Whose got the funk? Joanna Langford, Peter Madden, Rohan Wealleans, curated by Emily Cormack, have the funk. And they are not afraid to show it off in public. I mean, we all got that funky mish-mash of stuff. We’ve put it together, collected it and carefully arranged it. And we croon over its beauty; it is too precious to throw out, like a foil chocolate wrapper. Emily Cormack describes the exhibition as “a highly subjective language to describe personal mythologies.” But most of us don’t show off this funky stuff in public. A few boho-artist types do but mostly it looks like crazy junk.
Peter Madden and Rohan Wealleans are some of the exceptions along with and Bruce Conner and Bootsy Colins. It took me a few days to distillate my experience of the exhibition, My Own Private Idealogue at Gertrude Contemporary Art Space. In many ways it was similar to so many exhibitions that I’ve seen recently, artists creating their own miniature worlds full of tiny details. Scatter style with collages made found materials. But this had something more, more personal, more obsessive, more funk. Funk was first used to describe art in the 1960s in San Francisco (Peter Selz, Funk, University Art Museum, University of Calif., Berkeley, 1967).
Joanna Langford has The Before Lands (2009) in the front room. A huge tower supplied with power cables from small adjacent towers. There are lots of tiny stairways and ladders leading up the different levels of the tower. The whole thing is delicately constructed with recycled shopping bags, bamboo skewers and cardboard. The whole construction is lit with tiny 12-volt lights.
Peter Madden and Rohan Wealleans are in the main gallery. To enter the main gallery you pass through Rohan Wealleans’s Bead Curtain (2008) made from bits of dried acrylic paint with layers of different colours. And then things really got funky.
Peter Madden’s Sleep with Moths (2008) is a black skeleton with black twigs growing out of its bones turns into a bush covered in paper butterflies. Peter Madden also makes beautiful delicate collages that float on layers of perspex.
New Zealand artist Rohan Wealleans was the funkiest of the lot of them.

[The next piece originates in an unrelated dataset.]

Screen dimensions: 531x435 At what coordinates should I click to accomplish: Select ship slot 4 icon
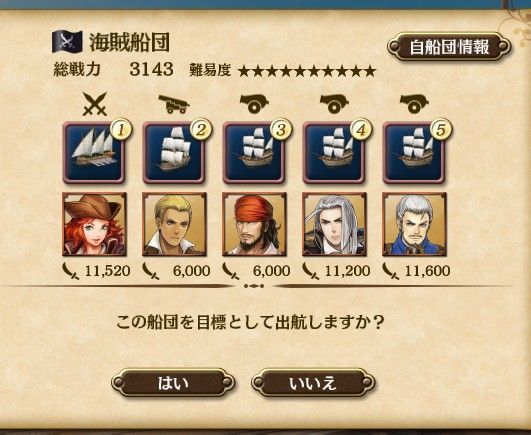pos(334,153)
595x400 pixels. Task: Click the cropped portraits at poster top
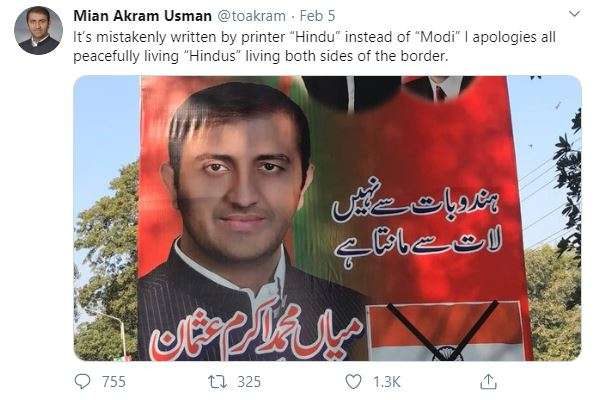(x=387, y=93)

Wealleans creates personal totems, ugly but arresting images. His Orange Shark Jaw Sculpture (2008) creates a round, orange-painted, fibreglass body for a shark jaw. It is like the funky animal creations of American funk ceramicist David Gilhooly. Others like the hieratic postured of Maid (2004) suggest so many stories and explanations.
There was so much of it, the mess, the excess, coming from all directions and I knew that it was good.